Sauvetage de l’accord du participe passé ?

Parcourant les Nouveaux exercices français de Grevisse (1977, Bruxelles : Duculot) – qui ne sont pas ma lecture de chevet ! –, j’ai lu la phrase :

Accord du PP avec être

Ils se sont soumis : cela leur a valu d’être sauvés.

L’exercice ne portait pas sur l’accord du participe passé mais c’est ce point qui a retenu mon attention. Moi qui pensais que Grévisse éluderait les exemples fâcheux, je les retrouve çà et là. Dan Van Raemdonck mentionne souvent un exemple de ce type en formation pour illustrer le ridicule des règles traditionnelles. Mais le voici dans la bouche, ou presque, de l’auteur du Bon Usage !

L’objet de cet article est donc l’accord du participe passé sauvés. Appliquons la règle traditionnelle :

  1. Sommes-nous dans un cas d’accord de participe passé ? Oui.
  2. Avec quel auxiliaire le participe passé est-il conjugué ? être.
  3. Quel est le sujet ? cela (neutre, singulier).
  4. Accord du participe passé ? sauvé

Ha ben non…

Vous me répondrez que nous sommes dans une proposition infinitive – gné ? – et que le sujet n’est donc pas cela. Il se fait que s’il fallait trouver un sujet dans une prétendue proposition infinitive, il ne pourrait être que leur, qui n’a pas du tout l’allure d’un sujet, et n’en est d’ailleurs pas un. Problème.

Non, pas vraiment. Il suffit de substituer à ces horribles trop nombreuses incompréhensibles règles, celle, élémentaire de :

De qui ou de quoi je parle quand je dis “sauvés” ?

La réponse est simple, de ils/leurs. Donc accord au masculin pluriel : sauvés.

 

L’accord du participe passé dans “Les Marseillais à Cancún”

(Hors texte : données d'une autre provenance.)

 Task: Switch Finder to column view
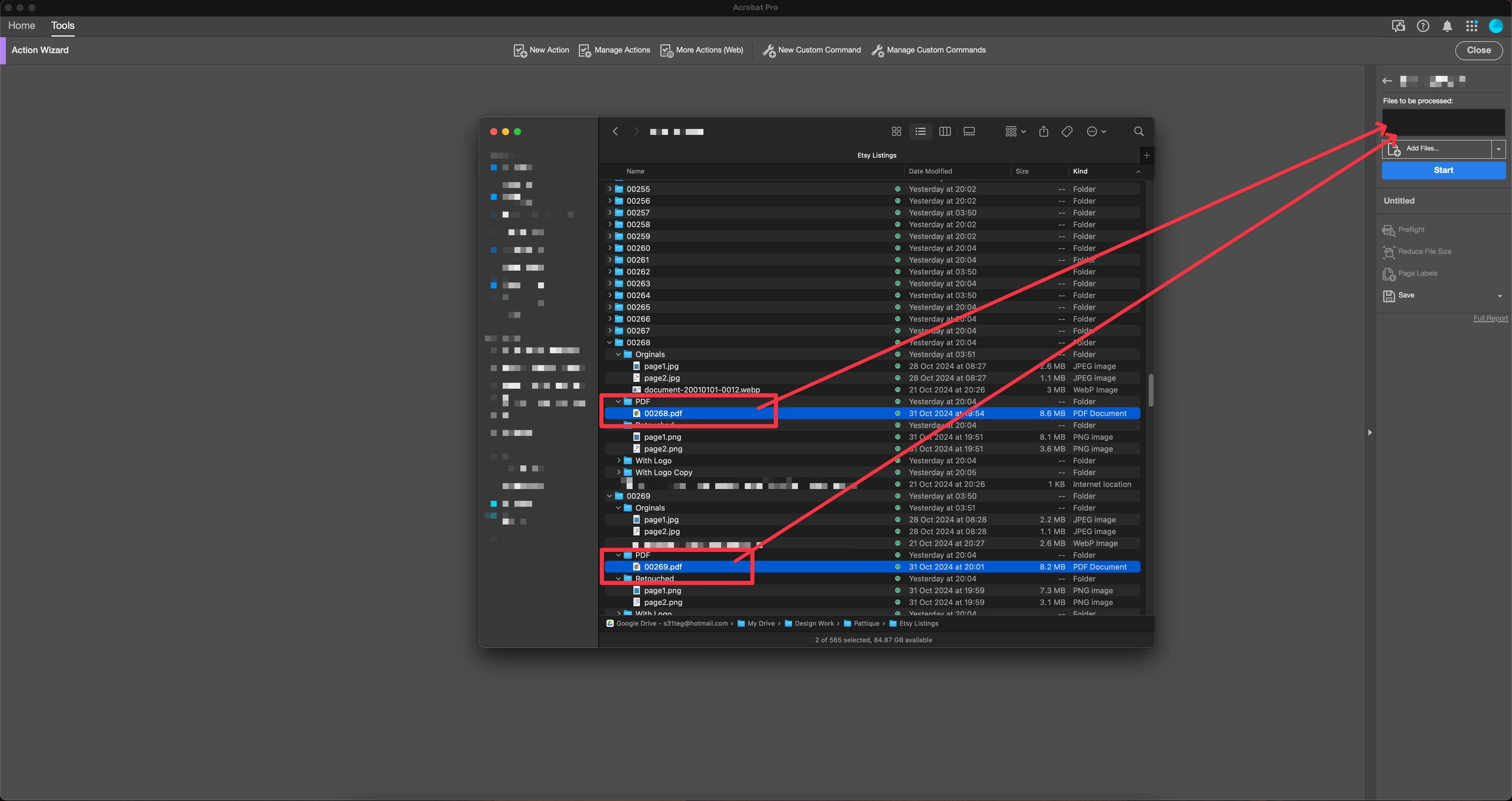tap(944, 131)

Le titre est vendeur, je sais… Sans entrer dans le détail de cette émission qui consiste à envoyer un groupe de – ici – Marseillais de l’autre côté de l’Atlantique pour qu’ils y fassent la fête, elle me parait anthropologiquement précieuse du point de vue linguistique d’étude de la langue orale.

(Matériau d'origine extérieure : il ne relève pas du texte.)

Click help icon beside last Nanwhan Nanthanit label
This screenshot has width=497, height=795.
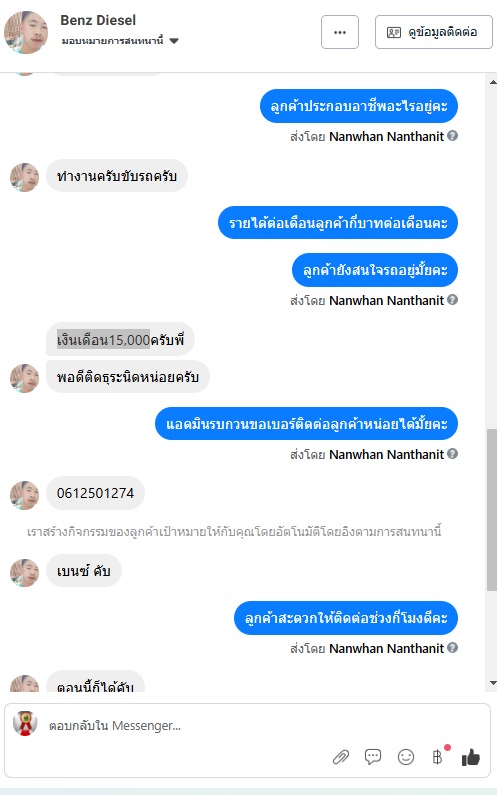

Ce sont les structures “devoir à” et “choisir à”, qui ont retenu mon attention. Est-ce une particularité régionale (il existe bien, en Belgique, des recevoir à quelqu’un pour dire de la part de quelqu’un) ? Une erreur de syntaxe ? Une réanalyse ?

Il devait à choisir la fille de son choix. Heureusement, il m’a choisi[e] à moi.

Dans le second cas, la construction pose également la question de l’accord du participe passé puisque, apparemment, le m’, explicité en à moi, ne serait pas un complément direct/déterminant du verbe.

Attention, néanmoins, perte de temps garantie si vous regardez cette série !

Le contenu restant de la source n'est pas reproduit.